Re: [PATCH v6 1/1] use crc32 instead of md5 for hibernation e820 integrity check
From: Eric Biggers
Date: Mon Apr 12 2021 - 15:21:04 EST
On Mon, Apr 12, 2021 at 03:04:58PM -0400, Chris von Recklinghausen wrote:
> On 4/12/21 1:45 PM, Eric Biggers wrote:
> > On Mon, Apr 12, 2021 at 10:09:32AM -0400, Chris von Recklinghausen wrote:
> > > Suspend fails on a system in fips mode because md5 is used for the e820
> > > integrity check and is not available. Use crc32 instead.
> > >
> > > This patch changes the integrity check algorithm from md5 to crc32.
> > >
> > > The purpose of the integrity check is to detect possible differences
> > > between the memory map used at the time when the hibernation image is
> > > about to be loaded into memory and the memory map used at the image
> > > creation time, because it is generally unsafe to load the image if the
> > > current memory map doesn't match the one used when it was created. so
> > > it is not intended as a cryptographic integrity check.

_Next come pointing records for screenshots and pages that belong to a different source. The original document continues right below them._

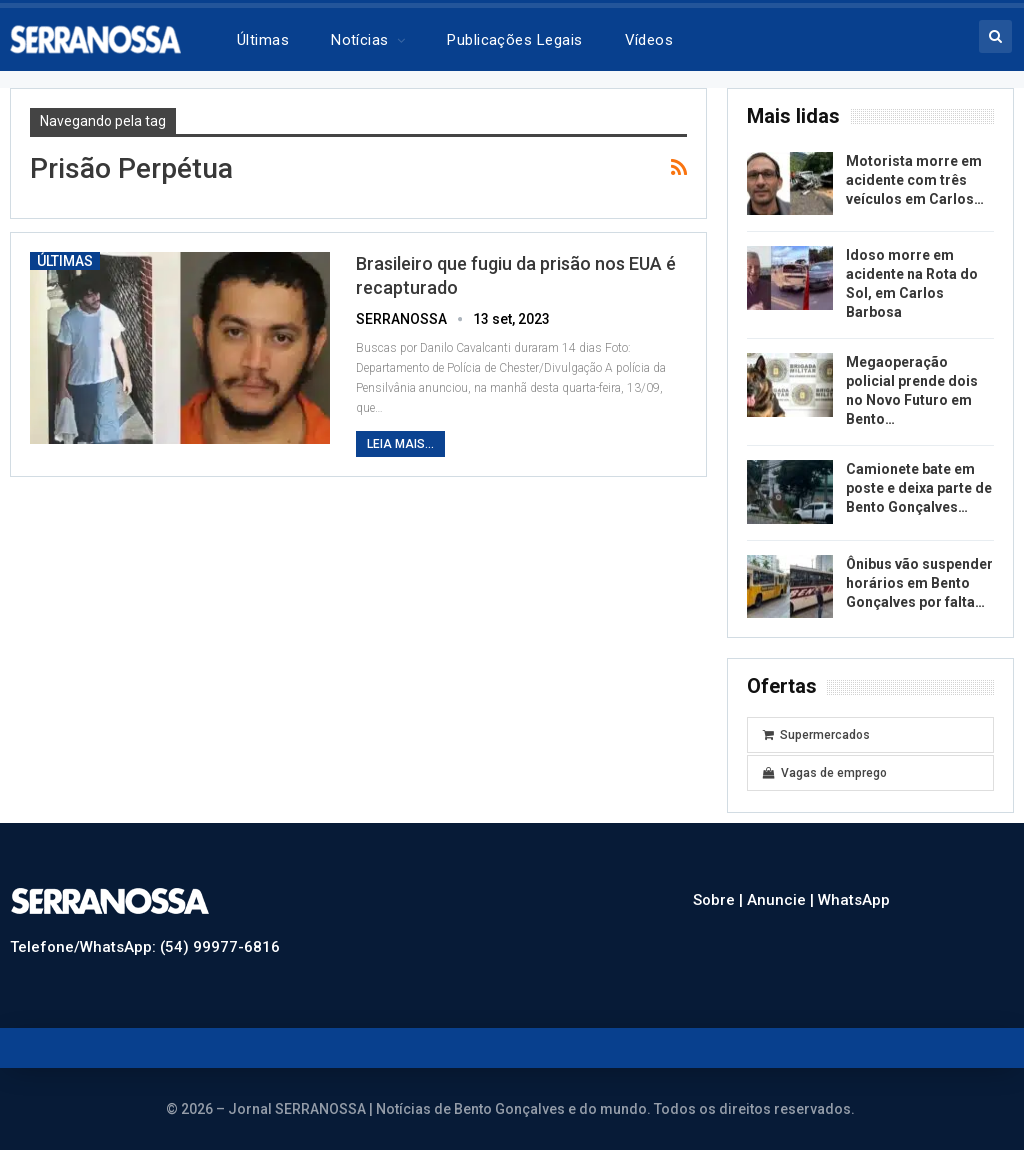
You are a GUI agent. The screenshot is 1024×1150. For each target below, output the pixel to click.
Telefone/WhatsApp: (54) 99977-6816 (145, 947)
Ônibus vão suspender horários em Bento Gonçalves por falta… (919, 583)
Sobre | (720, 900)
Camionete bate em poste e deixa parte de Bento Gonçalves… (919, 488)
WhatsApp (854, 900)
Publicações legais (514, 40)
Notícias (360, 40)
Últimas (263, 40)
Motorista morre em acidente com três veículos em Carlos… (915, 180)
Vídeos (649, 40)
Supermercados (816, 735)
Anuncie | (782, 900)
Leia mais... (400, 444)
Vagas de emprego (825, 773)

> > This still doesn't actually explain why a non-cryptographic checksum is
> > sufficient. "Detection of possible differences" could very well require
> > cryptographic authentication; it depends on whether malicious changes need to be
> > detected or not.
>
> Hi Eric,
>
> The cases that the commit comments for 62a03defeabd mention are the same as
> for this patch, e.g.
>
> 1. Without this patch applied, it is possible that BIOS has
> provided an inconsistent memory map, but the resume kernel is still
> able to restore the image anyway(e.g, E820_RAM region is the superset
> of the previous one), although the system might be unstable. So this
> patch tries to treat any inconsistent e820 as illegal.
>
> 2. Another case is, this patch replies on comparing the e820_saved, but
> currently the e820_save might not be strictly the same across
> hibernation, even if BIOS has provided consistent e820 map - In
> theory mptable might modify the BIOS-provided e820_saved dynamically
> in early_reserve_e820_mpc_new, which would allocate a buffer from
> E820_RAM, and marks it from E820_RAM to E820_RESERVED).
> This is a potential and rare case we need to deal with in OS in
> the future.
>
> Maybe they should be added to the comments with this patch as well? In any
> case, the above comments only mention detecting consequences of BIOS
> issues/actions on the e820 map and not intrusions from attackers requiring
> cryptographic protection. Does that seem to be a reasonable explanation to
> you? If so I can add these to the commit comments.
>
> I'll make the other changes you suggest below.
>
> Thanks,
>
Those details are still missing the high-level point. Is this just meant to
detect non-malicious changes (presumably caused by BIOS bugs), or is it meant to
detect malicious changes? That's all that really needs to be mentioned.